After 10 years as co-director and then executive director of the Faith Action Network (FAN) of Washington, Elise DeGooyer is seeking a new way to continue her commitment to justice.

"Like every position I have held, it will likely be a calling in human services and justice work," she said.

"As executive director, I worked with the staff and board to gather people of faith and conscience to have impact on politicians and communities," she said, "helping FAN live into being statewide and multifaith."

The FAN Board will work with a transition consultant, Rose Waterstone, to survey the FAN network stakeholders and determine future leadership and directions with the goal of having new leadership in place by fall.

In 2014, Elise started working with FAN as co-director with Paul Benz, who focused on public policy. He has formed Partners for Social Change to continue his work.

Her role with FAN has focused on administration, fundraising, development and finance.
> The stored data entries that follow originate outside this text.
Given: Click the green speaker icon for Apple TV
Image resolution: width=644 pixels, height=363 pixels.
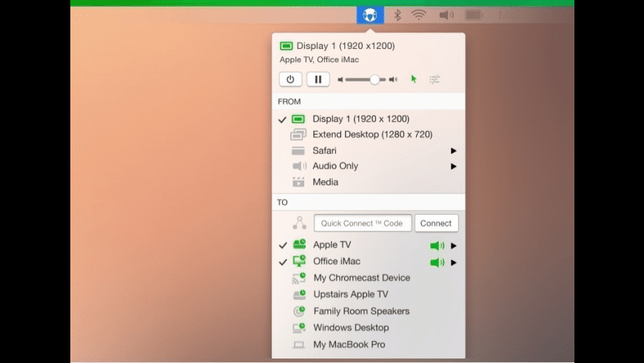Looking at the screenshot, I should pyautogui.click(x=437, y=245).
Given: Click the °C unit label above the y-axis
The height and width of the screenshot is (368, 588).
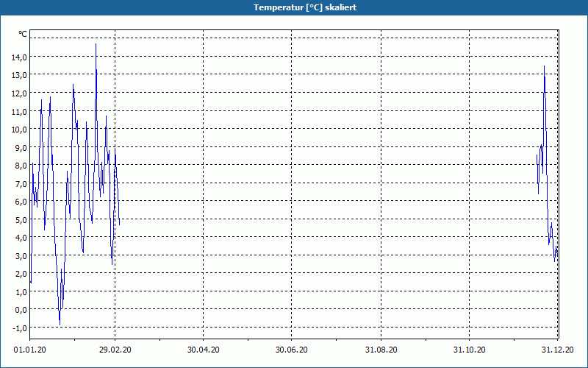Looking at the screenshot, I should (x=22, y=34).
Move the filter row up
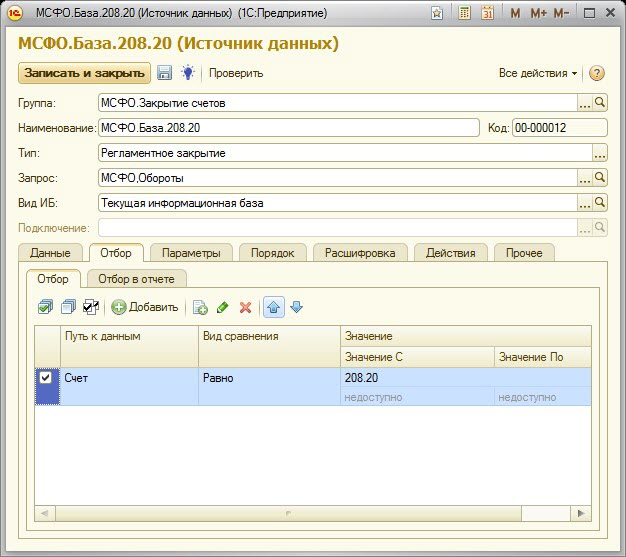The height and width of the screenshot is (557, 626). coord(273,307)
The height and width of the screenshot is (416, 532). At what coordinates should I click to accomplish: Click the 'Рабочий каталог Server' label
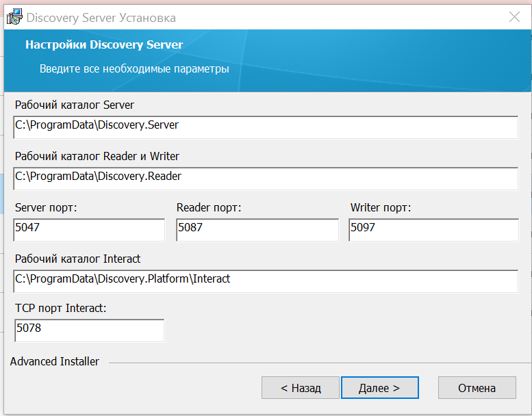click(75, 105)
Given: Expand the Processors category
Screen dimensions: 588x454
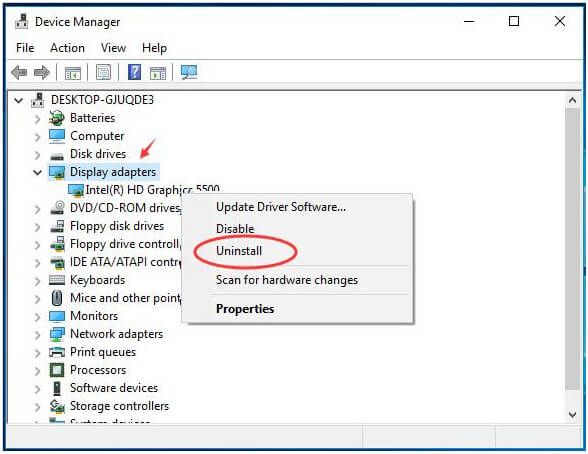Looking at the screenshot, I should [38, 370].
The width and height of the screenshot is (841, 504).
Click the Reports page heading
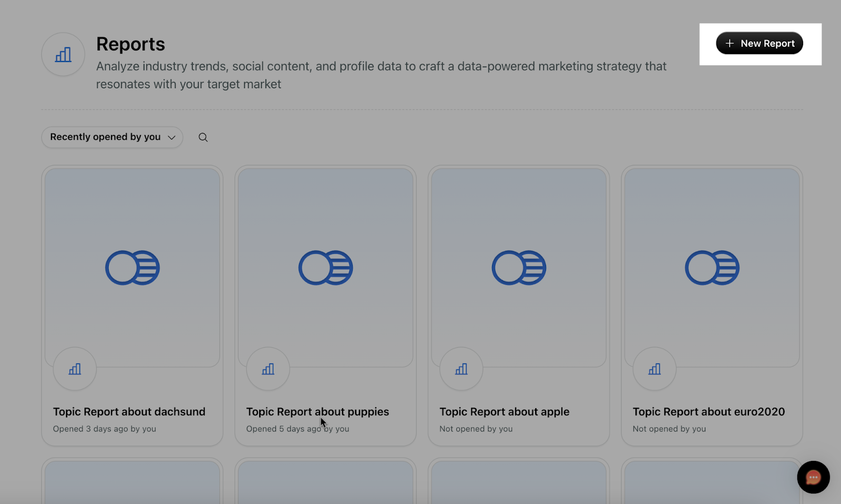tap(130, 44)
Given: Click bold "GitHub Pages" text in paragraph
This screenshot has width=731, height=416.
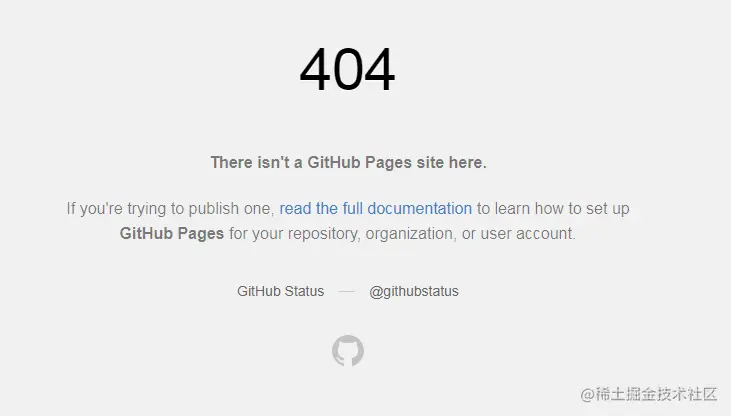Looking at the screenshot, I should tap(172, 233).
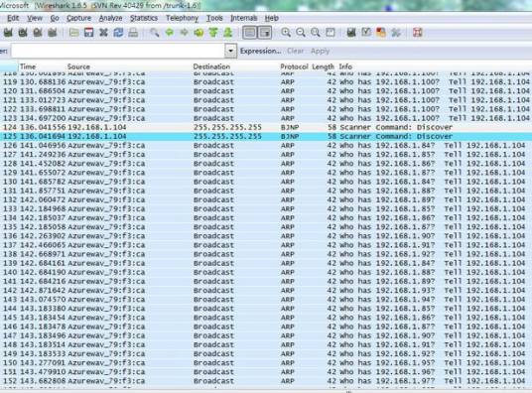The height and width of the screenshot is (393, 532).
Task: Jump to the last packet icon
Action: click(x=228, y=33)
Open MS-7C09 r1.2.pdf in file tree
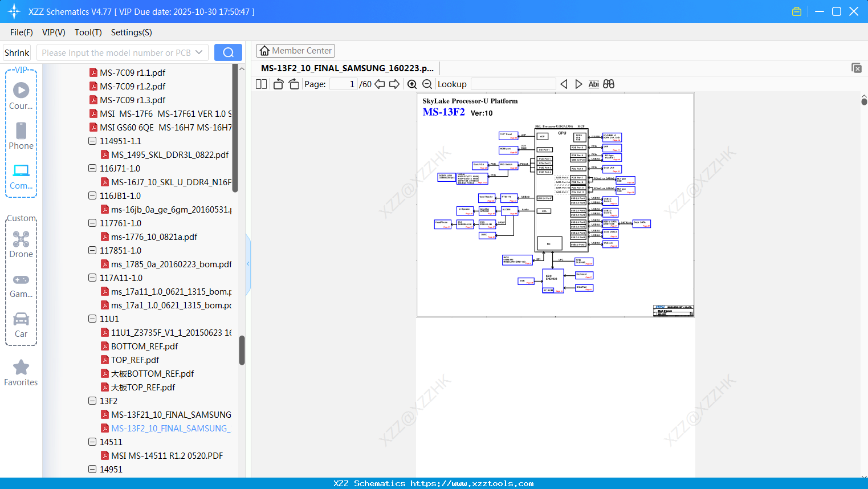This screenshot has width=868, height=489. coord(132,86)
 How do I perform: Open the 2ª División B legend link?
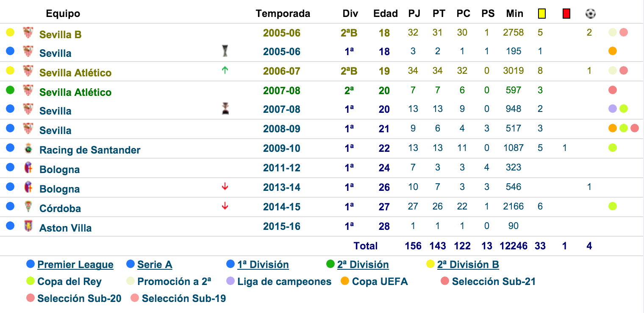pos(468,265)
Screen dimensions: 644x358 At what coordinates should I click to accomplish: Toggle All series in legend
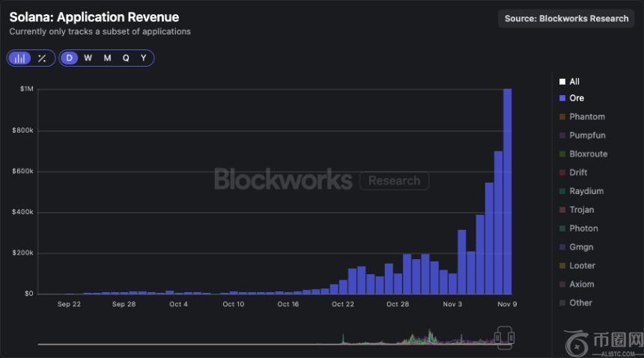click(x=574, y=82)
Motivating her desire to change policies, she brought passion from being program manager for children's nutrition at Northwest Harvest statewide, from working with unhoused women at the Church of Mary Magdalene's Mary's Place and from research at the University of Washington (UW) School of Social Work on HIV-AIDs prevention for mostly women.
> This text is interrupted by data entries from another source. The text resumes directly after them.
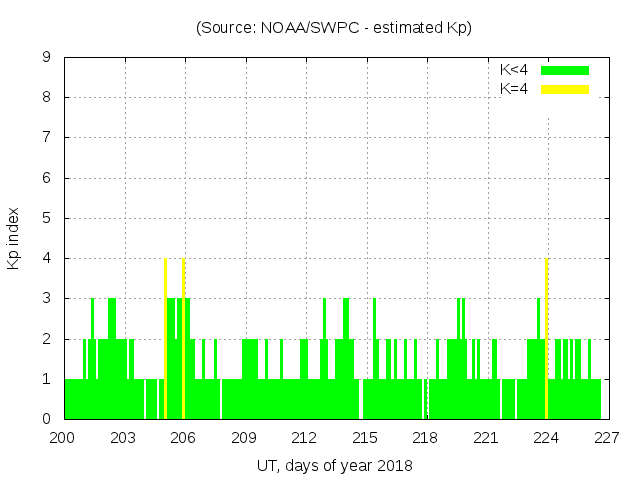Select the first yellow bar near day 205
This screenshot has height=480, width=640.
click(165, 340)
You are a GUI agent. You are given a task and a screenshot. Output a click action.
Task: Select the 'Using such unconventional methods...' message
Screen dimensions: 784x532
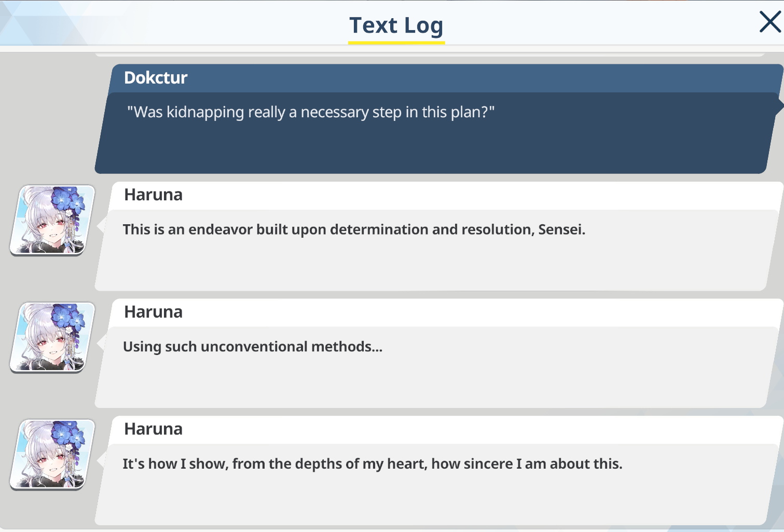coord(253,347)
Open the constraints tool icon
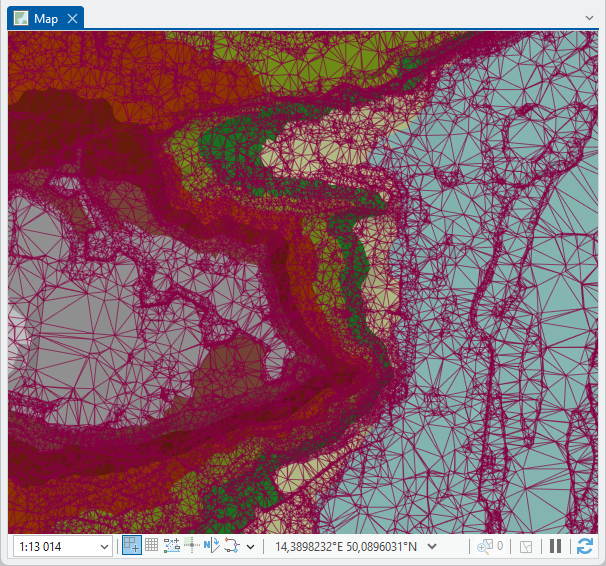Screen dimensions: 606x566 [171, 545]
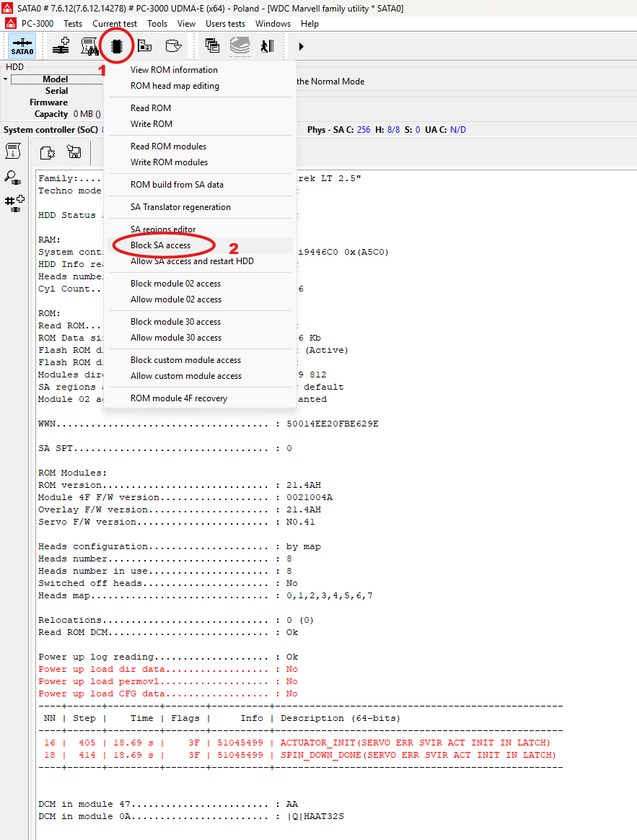Select ROM module 4F recovery
This screenshot has width=637, height=840.
point(178,398)
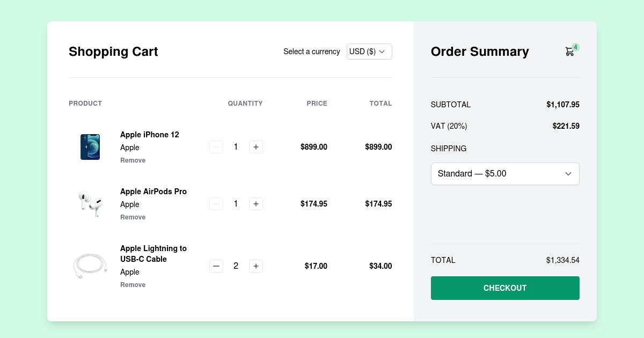Select the Apple AirPods Pro product title
The width and height of the screenshot is (644, 338).
(153, 191)
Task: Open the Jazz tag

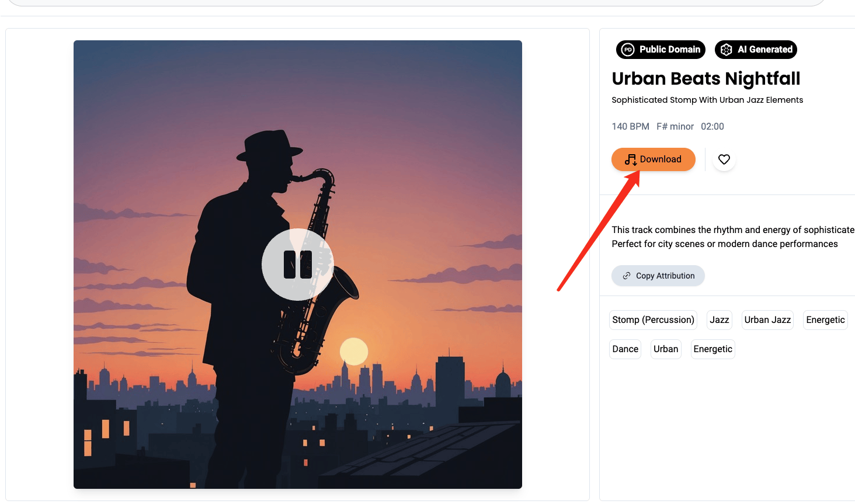Action: (720, 320)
"Feeding programs, food banks, housing programs and homeless shelters all address problems that have policy solutions," she said. "We will only make the changes needed when we have political solutions to the problems."
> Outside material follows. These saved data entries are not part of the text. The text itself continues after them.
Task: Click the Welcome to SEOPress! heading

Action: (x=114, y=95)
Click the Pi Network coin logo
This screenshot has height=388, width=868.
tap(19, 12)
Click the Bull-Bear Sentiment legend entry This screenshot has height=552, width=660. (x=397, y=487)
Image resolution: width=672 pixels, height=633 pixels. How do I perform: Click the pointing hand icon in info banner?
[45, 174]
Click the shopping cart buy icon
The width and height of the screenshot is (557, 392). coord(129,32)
At Northwest Harvest, Mary's Place and the UW, she saw the need for advocacy.

"While faith communities help people survive and provide care and compassion, they do not have the resources or time to address all the problems," Elise pointed out. "We need to go to the source of the problems and change policies that harm people."

Elise, who grew up in Yakima, graduated from Gonzaga University in 1983 with a bachelor's degree in journalism and religious studies. She spent the next year as a Jesuit Volunteer at Father McKenna Center in Washington, D.C., when mental health care was deinstitutionalized, putting more people on the streets.

"I saw that there were few supports and no housing for people," said Elise, who observed that at that time there were few women or families who were homeless.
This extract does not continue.